硝子戸の外へ。

優しい世界になるようにと、のんびり書き綴っています。

恋物語。94

2021-08-15 20:33:29 | 日記
「差別とか同和問題って、知らない事の方が多いんだね。SDGsを議題に、生徒会で話し合ったけれど、起源の事なんて誰も言わなかったなぁ・・・。加持君はすごいね。」

「そんなことないよ。ただ、父さんや母さんから、差別を受けた話を聞いていたから、当事者としてよく理解しておかなければって思っただけだよ。
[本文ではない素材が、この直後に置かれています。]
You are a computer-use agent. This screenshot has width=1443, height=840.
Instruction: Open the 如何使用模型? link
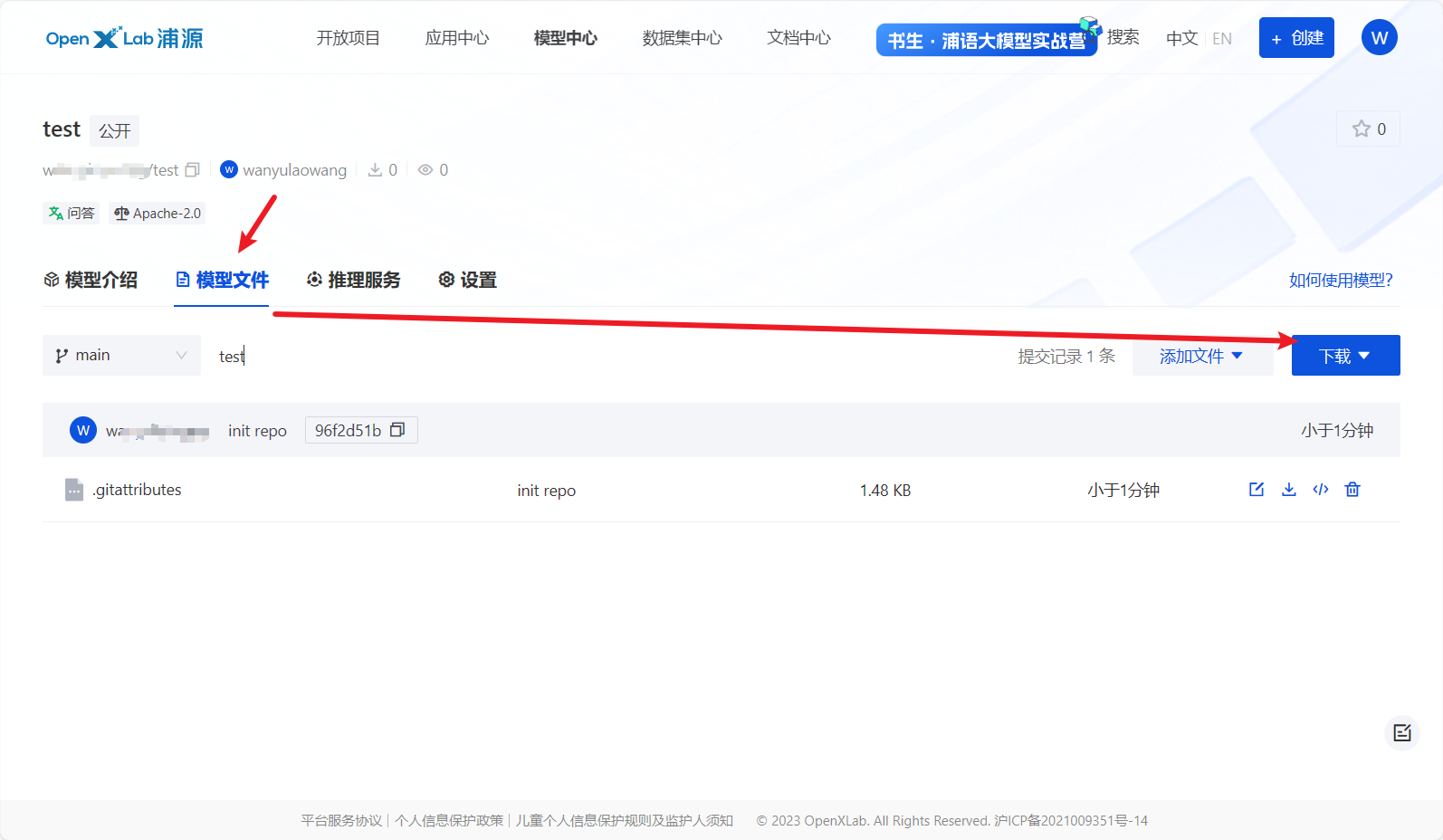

でも、SDGsだって、表向きはクリーンに見えるけれど、権力を持つ人たちが言い出した事だから、誰かに不利益が生じるんじゃないかと思ってる。権力者や大人のいう事を鵜呑みにしちゃいけない。自分の頭で考えなければ、「ケガレ」っていう呼称でひとくくりにされた人達みたいに、アイデンティティーを否定され、時代に翻弄されてしまうことになりかねないと思う。」

一口飲んだホットココアの味がしない。私は加持君の言葉にうちのめされてしまった。
彼が、懸命に話してくれたのに、言葉が出てこない。
なにか、言わなくちゃ。

「・・・・・・。加持君。タイムスリップして、時の権力者を正さなければ差別ってなくならないものなの? 沢山の人が、話し合い、理解を深めていると思うのに・・・・・・。」

「そうだね・・・・。時を遡る事は出来ないけれど、先人たちの努力の積み重ねで、少しづつ改善されてきているとは思う。でも、完全に無くなる事はないんじゃないかとも思う。それは、差別と言うものの本質が、学校でのいじめや、SNS上での誹謗中傷と同義だと思うから・・・・・・。もし、この世界から差別をなくそうとするなら、ちょっと難しいかもしれないけれど、僕たちや、ずっと年下の子達や、これから生まれてくる子たちが、いじめなんて無意味なんだという価値観を獲得できれば、その時、初めて、お互いが自由を認め合う社会になるんじゃないかと思う。」

自然と涙がこぼれてくる。私はなんて浅はかな人間だったんだろう。